By Sabrina Corlette, Karen Davenport, and Emma Walsh-Alker
The excessive and rising value of well being care is decreasing individuals’s entry to vital companies, suppressing staff’ revenue, and decreasing enterprise competitiveness. Many state worker well being plans (SEHPs) are the biggest business well being care purchaser of their state, making them uniquely located to sort out well being care prices and exert stress on insurers and suppliers. In 2021 we launched findings from the primary complete, nationwide survey of SEHP directors concerning plan choices and states’ value containment methods. On June 28, 2023, we launched an replace on these plans’ progress within the final two years, in addition to the impression of latest federal coverage modifications.
In the 2 years since our final report, states have loved flush budgets and wholesome rainy-day funds whereas well being care utilization has remained under pre-pandemic ranges. But these good occasions for SEHP directors is not going to final without end and SEHPs, like different payers, count on prices to extend. SEHPs are additionally topic to new federal necessities selling larger transparency of well being care transactions beneath the Consolidated Appropriations Act of 2021 (CAA) and protections for lined staff from sudden out-of-network billing beneath the No Surprises Act (NSA).
In a survey of fifty SEHP directors and comply with up interviews in 11 states, we discovered about states’ challenges and successes implementing a variety of value containment methods. While solely a handful of SEHPs report having the ability to quantify the financial savings generated by any of those methods, a number of initiatives emerged as promising candidates for value financial savings. Below are some key findings from our research:
Spaghetti on the Wall: SEHPs Try Multiple Strategies to Constrain Cost Growth
As they did in 2021, SEHPs report that prescription drug and hospital costs are the highest drivers of value progress for his or her plans. However, as in 2021, SEHPs’ methods stay primarily centered on prescription drug prices and enrollee utilization of companies, reasonably than hospital costs. Of the highest 5 value containment methods being pursued by states, just one (Centers of Excellence) has the potential to have an effect on hospital pricing. Although no single value containment technique surfacedas a magic bullet, promising efforts included reference pricing, tiered community plans, and multi-payer buying initiatives.
Accountability for Third-Party Vendors
All however 4 states in our survey use a third-party administrator (TPA) to assist with plan and community design, customer support, and/or claims processing. While most SEHPs report that they rely solely on their TPA to barter with suppliers and handle plan networks, lower than half of states (21) report that they embrace value containment targets for TPAs throughout their procurement processes. Thirty-two SEHPs report that their TPA contracts embrace accountability mechanisms if their TPAs fail to curb value progress. However, in interviews a number of SEHP directors reported that they’re taking over extra community design in-house or have plans to take action, out of frustration with what they understand as foot-dragging, incapability to create personalized approaches, and even energetic resistance to value containment by their TPA distributors.
Data: More Availability however Limited Capacity to Use It
Since publication of our 2021 report, federal guidelines requiring plans and hospitals to publicly publish worth knowledge, in addition to a prohibition on gag clauses in provider-payer contracts, went into impact. SEHPs report that these coverage modifications have considerably improved their entry to claims and worth knowledge, however important boundaries constrain translating improved entry to knowledge into extra aggressive value containment methods.
Limited Attention to Limits on Surprise Billing
As plan sponsors, SEHPs are chargeable for implementing the federal No Surprises Act. However, 34 SEHPs reported not realizing, as of late 2022, whether or not any out-of-network suppliers had filed billing disputes in opposition to their TPAs or insurers, and solely three SEHPs had a way of what number of disputes had been resolved. No SEHP reported that the NSA was influencing their community design methods.
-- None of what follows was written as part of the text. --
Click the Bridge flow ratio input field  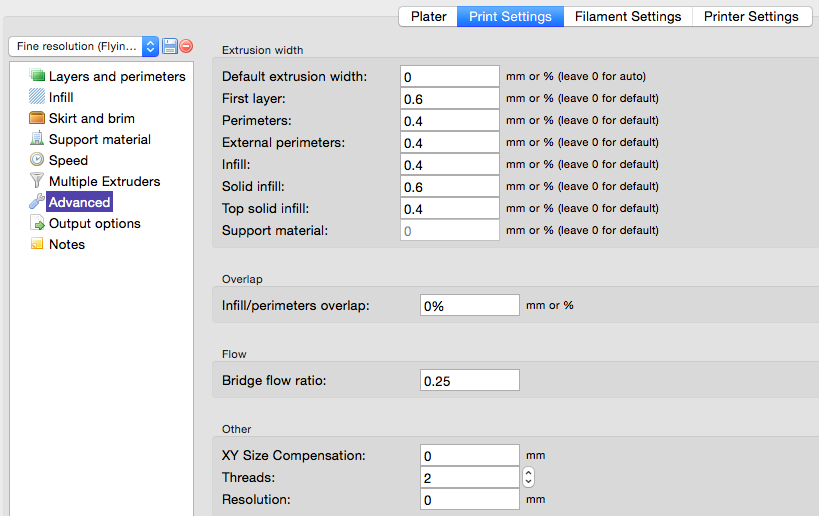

SEHPs broadly report a dedication to sustaining protection affordability for his or her plan members. They proceed to pursue a number of methods to constrain value progress. However, extra SEHPs must systematically measure the impression of their value containment methods, with a view to assess what’s, or is just not, working. SEHP directors discover their analysis efforts hindered by challenges accessing and utilizing claims and pricing knowledge, and whereas they report a want to make use of this knowledge to tell community and plan design, they don’t seem to be but well-situated to take action.
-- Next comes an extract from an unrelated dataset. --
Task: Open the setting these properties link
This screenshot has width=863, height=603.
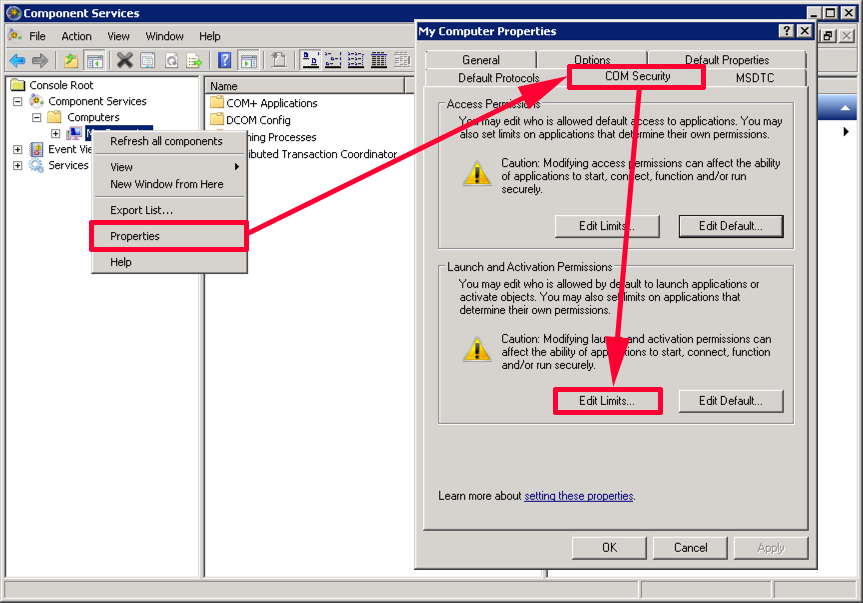Action: 578,496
Effective value containment methods for SEHPs require tradeoffs, and SEHPs should steadiness the competing calls for of stakeholders. Mitigating potential backlash typically entails injecting larger complexity and administrative overhead (and value) into the initiative’s design and implementation. SEHPs additionally report frustration that their TPA distributors are sometimes not agile or prepared companions of their value management efforts.
SEHP directors are bracing for rising costs and a tightening fiscal image. Identifying and increasing on value containment methods that successfully goal major value drivers, generate minimal “member friction,” and that don’t require appreciable administrative overhead is difficult for SEHPs. However, a number of SEHP directors are demonstrating that it’s doable to implement methods that maintain promise for decreasing supplier worth inflation whereas additionally minimizing stakeholder pushback.
Download the total report right here.
Access an interactive state map and downloadable knowledge tables right here.